There is an important distinction between the optimistic inclusion of mitigation into your model and the denial of the science. The former accepts the science of the models, and then correctly says that IF you do this, you WILL get that. The latter denies the science of the models, and says that IF you do this, you WON’T get that.
A good example is the use of biomass and carbon capture BECCS- which is used in the Vox article to illustrate what he means. The use of BECCS would possibly allow us to remove CO2 from the atmosphere, so including it as a possibility still allows only 2C rise with greater emissions. It is a scientific possibility, but it is unlikely to happen because of costs. This is the sort of tweak that is being included to suggest 2C is still possible. It fits quite well with the narrative. 20 years ago all that was needed was modest reductions in emissions. Now we need to start sucking CO2 out of the atmosphere.

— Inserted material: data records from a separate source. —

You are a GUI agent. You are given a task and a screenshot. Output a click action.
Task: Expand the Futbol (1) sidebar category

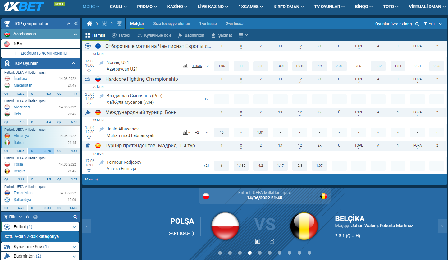tap(74, 227)
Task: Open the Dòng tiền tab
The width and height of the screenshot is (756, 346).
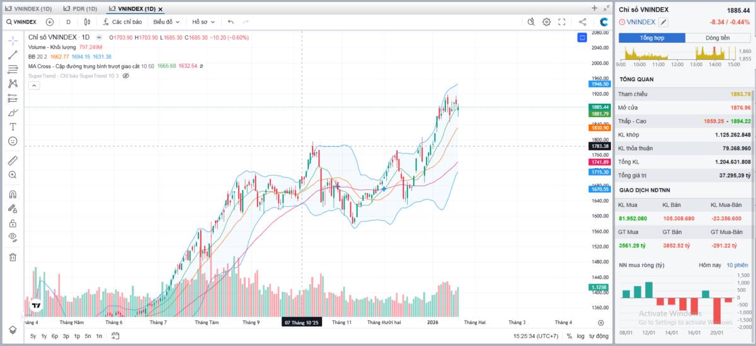Action: tap(717, 38)
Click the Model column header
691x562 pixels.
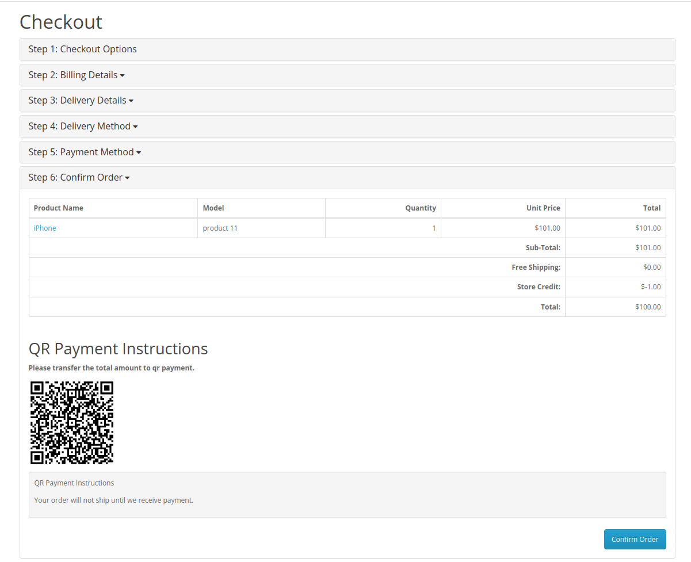[213, 208]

“Now policymakers are being told that emissions can peak in 2030 and still keep temperature rise under 2°C. To get that result in a modeling scenario, emissions have to fall 6 percent a year, even with large amounts of BECCS thrown in. To find that plausible, one has to imagine all of human society turning on a dime, beginning in 2030, deploying massive amounts of nuclear, bioenergy, wind, and solar, and doing so every year for decades.”
So it is possible to carry on until 2030, but then instead of a modest reduction in emissions, a huge change will be required. The denialist position would be that emissions carry on rising after 2030 and the temperatures do not rise. You do see the difference, don’t you?
So what the denialists have been saying for years is not actually the same at all.
I don’t know what exactly you at IER have said to be called “deniers” and “rejecting the scientific consensus”.
How about a bet to sort it out?
RCP8.5 says Co2 levels will be 415.8 in 2020. This is said to be in the top 90% of predictions, so it would be reasonable to bet at odds of 9:1 that global CO2 will be at this level by 2020.
Anyone happy to take that bet? I will put up $100. If it is above 415.8 I take $900, if below, I give you $100.
Failing that, anyone offer a different bet?
How about a bet to sort it out?
RCP8.5 says Co2 levels will be 415.8 in 2020. This is said to be in the top 90% of predictions, so it would be reasonable to bet at odds of 9:1 that global CO2 will be at this level by 2020.
No, that’s incorrect.
Most of scenarios (including those involving mitigation) are pretty similar in the short term. So if RCP8.5 has a 90% chance of being too high in 85 years, it doesn’t follow that there is anything close to a 90% chance it’ll be too high in 5 years.
You have a point. RCP2.6 and RCP4.5 both give a level higher than RCP6 in 2020. RCP6 dos not overtake RCP4.5 until 2060.
I think it would be very alarming if we did exceed RCP8.5 by 2020, and would indicate a significant acceleration in emissions. The recent annual increase would put us on 411.2.
Roberts was always in line with my understanding of the IPCC – that carbon rationing isn’t going to lower temperatures materially over the next 50+ years.
Given that, the question is whether you think we’re headed for medium-term disaster or not. If not, let’s hold off, invest in some energy and climate engineering research and let technology address the problem in 20-30 years. If you think we’re headed for disaster, then we need to research climate engineering aggessively.
As Roberts says, carbon rationing won’t prevent the apocalypse (if any) – it’s giant space mirrors or nothing.